The
geographical idiom ‘eastern Germany’ today refers to a wide range of issues. As
a region, it is part of Germany, and is situated at the heart of Europe. At the
same time it is still remembered in both East and West as having belonged to
the socialist East. It has been considered as opposed to the capitalist West,
from which point of view it belonged to the historically excluded part of
Europe. Furthermore, the region that once constituted a country in itself is
generally depicted as one of the most secular societies of Europe – after the
political Wende, no revival of traditional or “new” religiosity was registered,
as has been the case elsewhere.
However, the emergence of the secular in eastern Germany is very specific and linked to its main distinctive features – Protestantism on one hand and socialism on the other. Much has been written on religion in this region from a quantitative-sociological, historical or theological-institutional point of view, but little is known about actual practice today. This project will undertake the study of religion in eastern Germany from ethnographic perspectives.
NARRATIVES OF SECULARIZATION
Both
the concepts of the secular and of secularisation have been subject to major
criticism in the past decades. Nevertheless, secularisation has remained the
dominant paradigm for studying and analysing religious change in eastern
Germany. At least three major scientific narratives of religious decline in
this particular region can be distinguished in this argument.
1. One narrative of secularisation stresses the governmental
policies of the past – the Nazi-Regime on one hand and on the other hand “real
existing communism”. From this perspective, in East Germany the atheist policy
of the communist regime was most successful.
2. Functionalist-oriented narratives stress that in the GDR,
in particular in its final years, the churches were part of the opposition and
that after the fall of communism they could no longer play this role, resulting
in turn in the decline of religious participation.

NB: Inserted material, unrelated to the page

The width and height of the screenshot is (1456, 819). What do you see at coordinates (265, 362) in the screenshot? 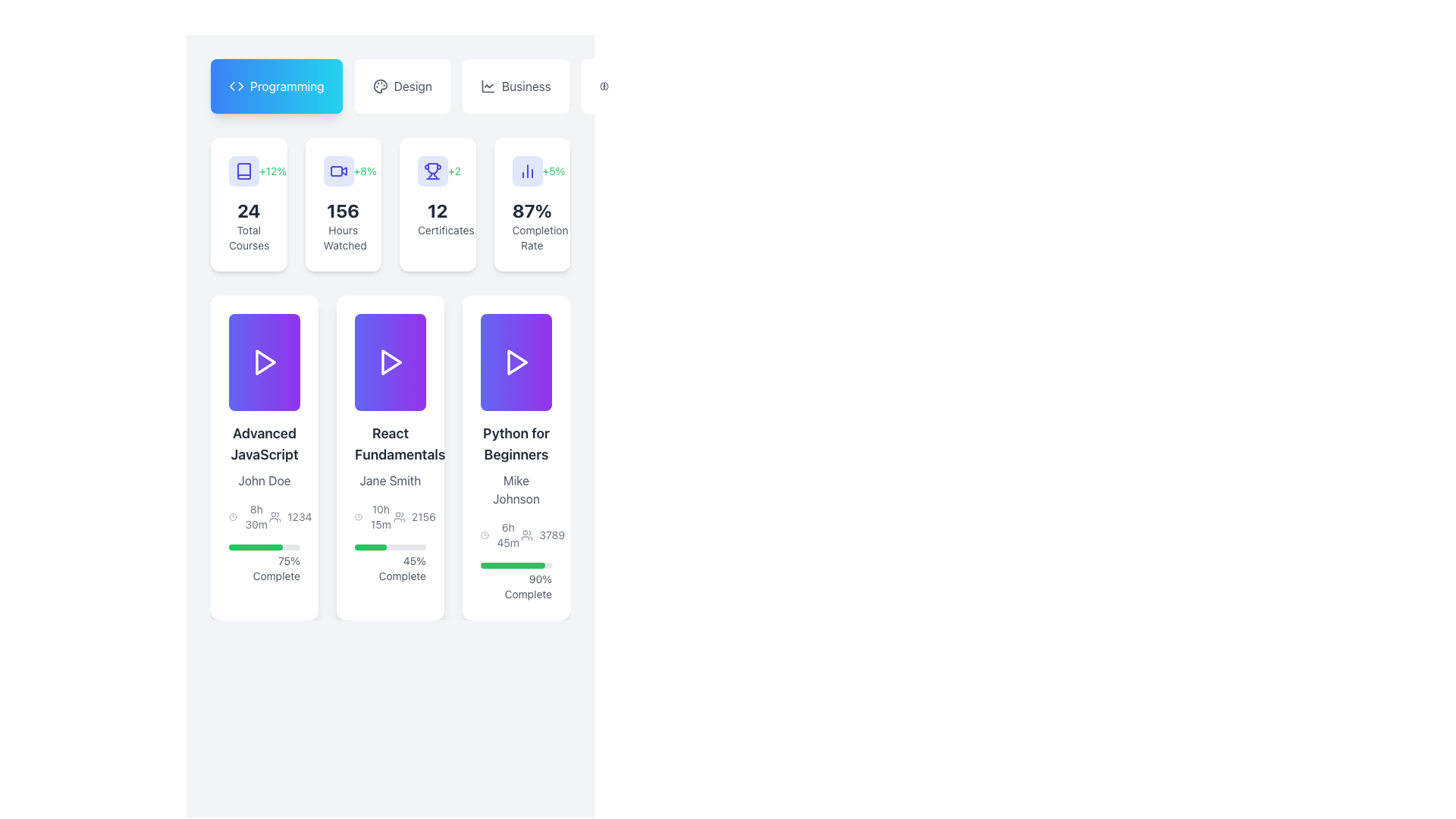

3. A further narrative indicates that in eastern Germany
secularisation set in much earlier, well before the political divide into East
and West, that is, probably with the Enlightenment and that it was therefore
not only the result of communist policy. This long-term perspective follows a
Weberian approach to secularisation with its underlying assumption that the
more ‘modern’ a society is, the more ‘secular’ it will be.
Social
scientists observing the changes in church membership, church attendance and
beliefs and practices of a religious character in eastern Germany after the
Second World War have demonstrated that there is a general decline in religious
interest and involvement. During 40 years of socialism church membership
declined from about 90 to about 30 percent. Since the end of socialism there
has been no significant change in membership or attendance. While western
Germany has also been affected by secularisation processes, this tendency here
is much weaker and church membership is much higher, 84.4 percent in 1998. The
major change that took place in the Protestant and Catholic churches in eastern
Germany after Unification was probably a political one, that is, that they were
re-established as public bodies receiving public funding. Still, those persons
who are in some way engaged in religion or church life do so as a minority with
all the implications this involves (‘wider den Strom’). The secular is thus an
inevitable part of any research project on religion and its meanings and practices
in eastern Germany. It cannot be assumed that religion is the dominant source
of morality. The study of religion must necessarily be linked to considerations
of the legal and demographic status of religious communities and institutions.